Do I need to keep the original JPG after converting to WebP?
Yes — keep the JPG as a fallback for email clients, print services, and any workflows that require JPG. Use WebP for web delivery and keep the JPG as a backup alongside it.
Does this converter work offline?
Yes. Once the page has loaded, conversion works without an internet connection. All processing uses your browser's Canvas API — there is no server involved at any step.
Does this JPG to WebP converter work on iPhone and Android?
Yes. The converter works on Safari (iPhone/iPad), Chrome and Firefox (Android), and any modern mobile browser. Select JPG files from your Photos or Files app, convert, and download the WebP files directly to your device.

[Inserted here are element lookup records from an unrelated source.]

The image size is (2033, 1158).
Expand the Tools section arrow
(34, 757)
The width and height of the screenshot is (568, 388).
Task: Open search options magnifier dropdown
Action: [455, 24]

What quality setting does this JPG to WebP converter use?
This converter outputs WebP at quality 0.82, which is visually equivalent to JPEG at quality 90–92. At this setting the WebP file is 25–34% smaller than the JPG while appearing identical at normal viewing sizes. Most professional WebP workflows target a quality range of 0.80–0.85.
Does WebP support transparency that JPG does not?
Yes. WebP supports full alpha-channel transparency, while JPG has no transparency support. Converting JPG to WebP does not add transparency — the JPG source has no alpha data to carry over. If you need a transparent WebP, convert from PNG to WebP instead.
Is JPG to WebP conversion reversible?
Not losslessly. The WebP was encoded from a JPEG, which already discarded some image data during JPEG compression. Converting the WebP back to JPG reapplies JPEG compression on top of that — always keep the original JPG as a master backup before deleting it.
Can I convert multiple files at once?
Yes. Drop as many files as you need in one go and click "Convert all" to process everything at once. When done, click "Download all" to get a single ZIP archive containing all converted files.
Are my files uploaded to a server?
No. All conversion happens directly in your browser using the Canvas API. Your files never leave your device — no uploads, no server processing, 100% private. This also means the tool works without an internet connection once the page has loaded.